GIVEN RECORDS ▸
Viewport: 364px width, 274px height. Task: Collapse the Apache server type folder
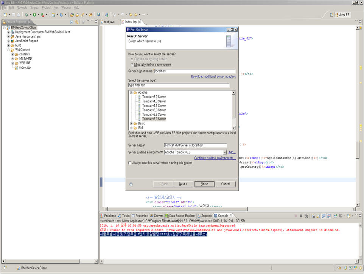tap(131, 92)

--

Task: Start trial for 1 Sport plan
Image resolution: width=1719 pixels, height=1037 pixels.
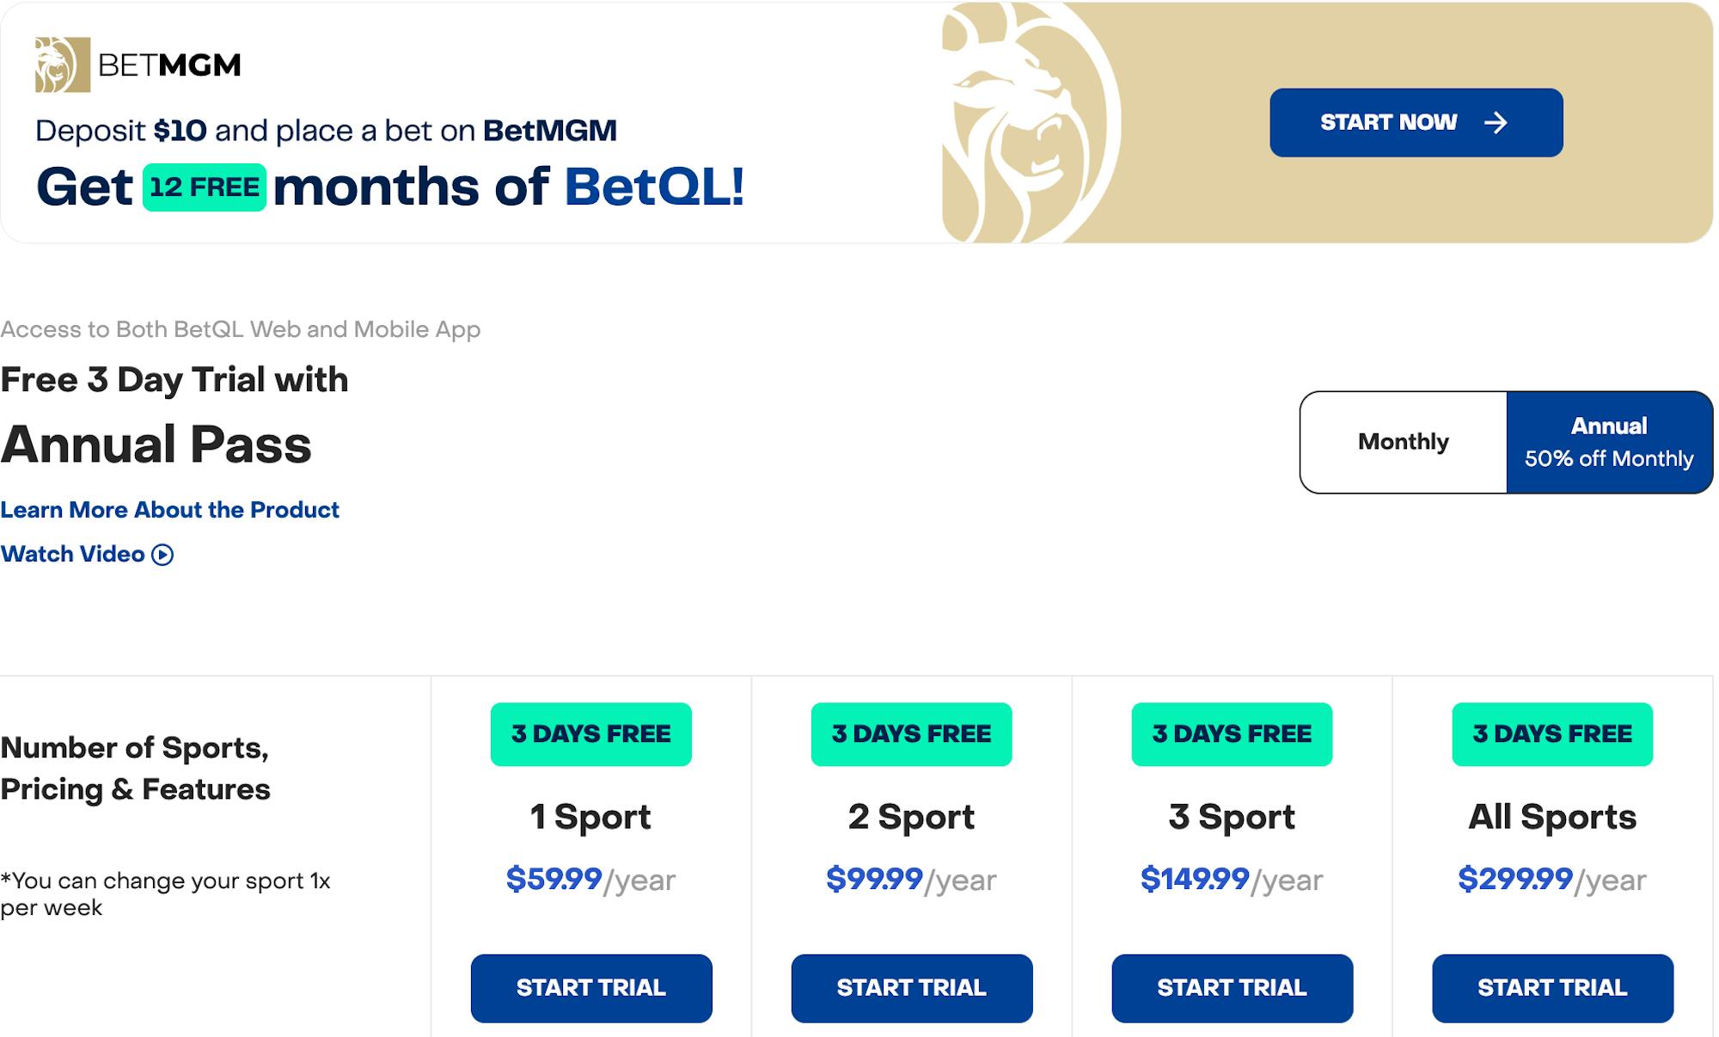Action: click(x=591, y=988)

WHAT YOU WILL DO ▸ Can you copy the material from the line with "Viewport: 364px width, 274px" up to and including the line with "tap(131, 92)", adjusting every coordinate in the answers by -85? Leave the pictures out.

RESPONSE FOR THIS EXERCISE ▸
Viewport: 364px width, 274px height. Task: Collapse the Apache server type folder
tap(46, 7)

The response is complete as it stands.